A oportunidade foi aproveitada por Rand Paul, um dos candidatos menos bem posicionados nas sondagens, mas de quem se dizia há dois anos que poderia vir a ser o rosto perfeito de um novo Partido Republicano, devido às suas posições liberais em termos sociais. E o principal alvo foi Ted Cruz, o candidato mais popular nas sondagens à falta de Donald Trump: “Eu estive lá e assisti ao debate. Ouvi o Ted Cruz a dizer ‘vamos tirar a cidadania de cima da mesa, e assim a lei pode passar, eu aprovarei a lei. Mas essa lei admitia a legalização. Ele não pode ter as duas coisas. Mas o que é particularmente insultuoso é que ele está sempre a dizer que os outros é que são a favor de uma amnistia [para os imigrantes]. Toda a gente é a favor da amnistia à excepção do Ted Cruz. Mas é tudo uma falsidade, e isso é um problema de autenticidade - ninguém que ele conhece é tão perfeito como ele porque nós somos todos a favor da amnistia”, ironizou Paul.

Para além de Rand Paul, um outro candidato a aproveitar a ausência de Trump para se destacar foi Jeb Bush, que bem precisava de uma oportunidade destas. Apesar de uma ou outra piada sobre Donald Trump, o homem que já foi dado como o inevitável nomeado, e que agora luta para chegar aos dois dígitos nas sondagens, insistiu na ideia de que é o melhor candidato para derrotar Hillary Clinton, se a antiga secretária de Estado obtiver a nomeação no Partido Democrata.

A ausência de Trump foi a válvula de escape de que Jeb Bush tanto necessitava para se aproximar da imagem de um candidato um pouco mais espontâneo, o que se notou quando aceitou, sem complexos, o facto de lhe colarem o rótulo de candidato do establishment: “Eu sou o establishment porque o meu pai, que é o melhor homem vivo, foi Presidente dos Estados Unidos, e porque o meu irmão, que eu adoro, também foi Presidente. Tudo bem, aceito isso sem problemas. Acho que também sou do establishment porque a minha mãe é a Barbara Bush. Óptimo, também aceito isso sem problemas.” Mas a mensagem que Bush queria mesmo passar ainda estava a caminho: “Esta eleição não é sobre a minha família, é sobre as pessoas que estão a sofrer. Precisamos de um líder que arranje soluções e que tenha provas dadas. E precisamos de alguém que enfrente a Hillary Clinton em Novembro.”

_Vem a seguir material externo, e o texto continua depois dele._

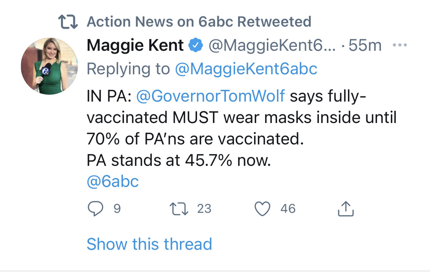Viewport: 430px width, 275px height.
Task: Click the reply count 9
Action: [x=117, y=208]
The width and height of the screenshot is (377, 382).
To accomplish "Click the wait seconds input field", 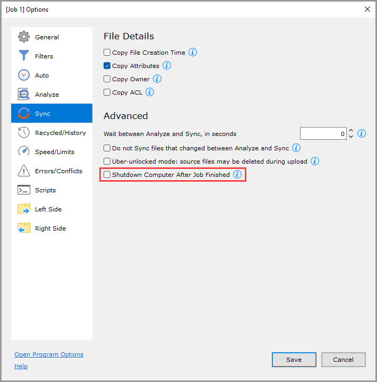I will pos(323,134).
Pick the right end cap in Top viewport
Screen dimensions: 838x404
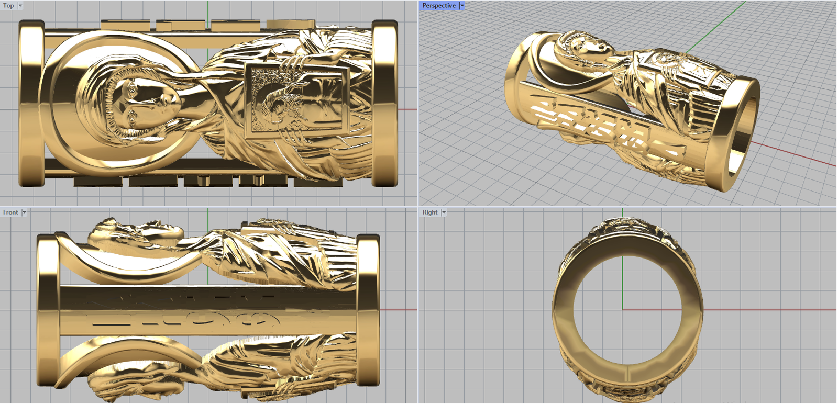pyautogui.click(x=385, y=104)
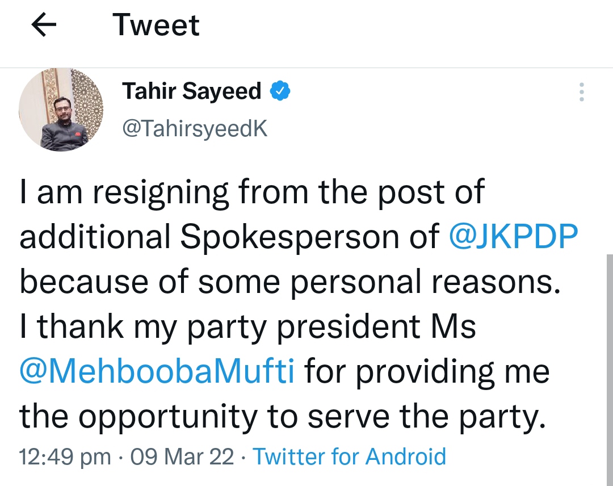The width and height of the screenshot is (613, 486).
Task: Select the @TahirsyeedK handle
Action: click(195, 129)
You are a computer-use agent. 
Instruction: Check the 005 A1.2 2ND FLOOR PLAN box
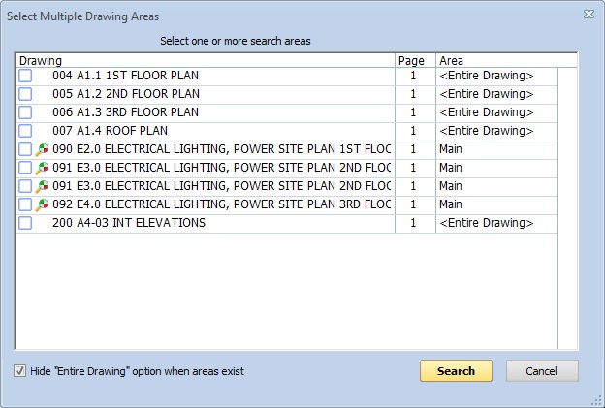25,94
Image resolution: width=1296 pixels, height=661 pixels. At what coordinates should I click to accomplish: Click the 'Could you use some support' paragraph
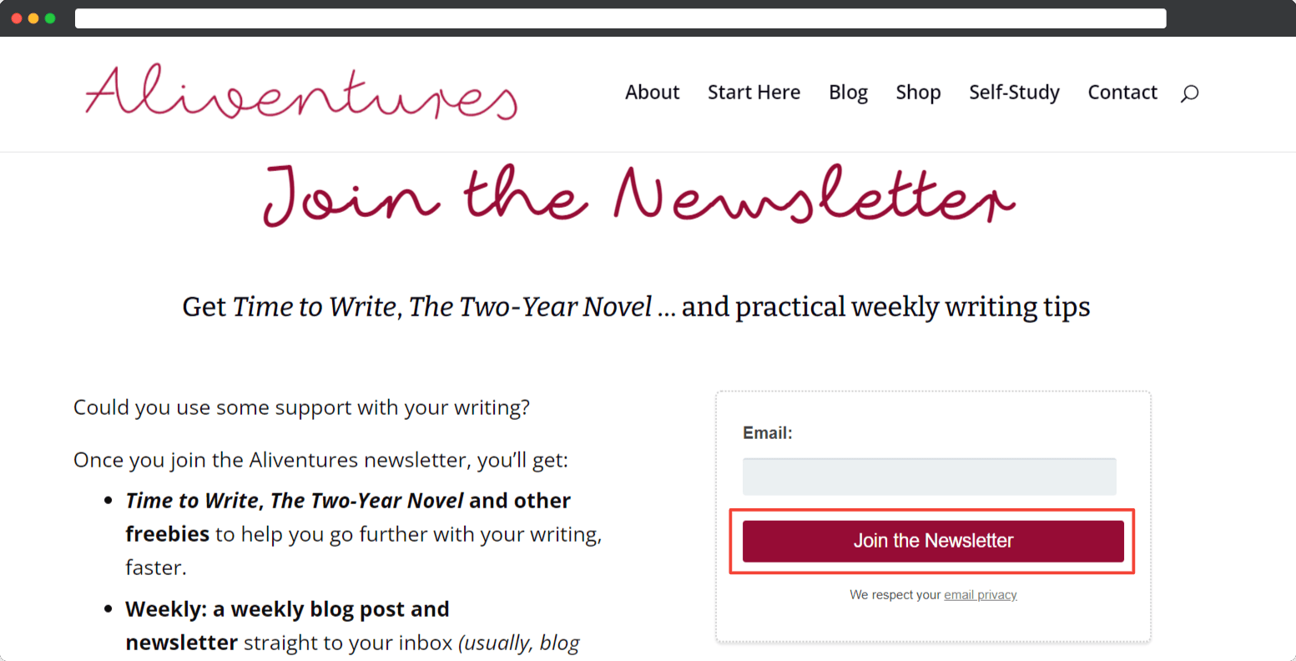point(301,407)
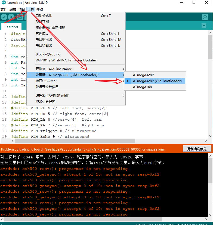Choose 自动格式化 menu item
Screen dimensions: 213x225
[x=44, y=16]
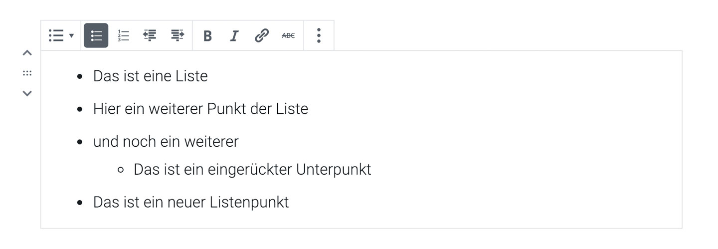Screen dimensions: 718x249
Task: Open the three-dot more options menu
Action: coord(319,35)

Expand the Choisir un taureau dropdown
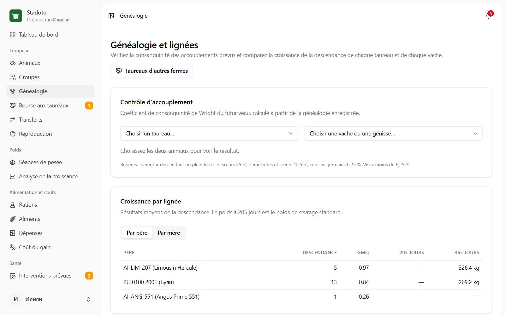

Quem passou à margem deste debate foram o antigo neurocirurgião Ben Carson (que já rivalizou com Trump no topo das sondagens, mas que tem descido semana após semana) e o governador de Nova Jérsia, Chris Christie – o primeiro teve poucas oportunidades para responder a questões relevantes, e quando as conseguiu parecia um corpo estranho no palco; e o segundo esforçou-se em demasia por despachar as perguntas dos moderadores e lançar ataques por tudo e por nada a Hillary Clinton.

O primeiro teste é já na segunda-feira, no estado do Iowa. Mas essa eleição é muito mais importante para candidatos como Donald Trump, Ted Cruz e Marco Rubio do que para Jeb Bush – se algum dos primeiros tiver um resultado catastrófico, o seu futuro poderá ficar seriamente comprometido, mas os milhões angariados por Bush dão-lhe almofada suficiente para alimentar o sonho de uma campanha em crescendo.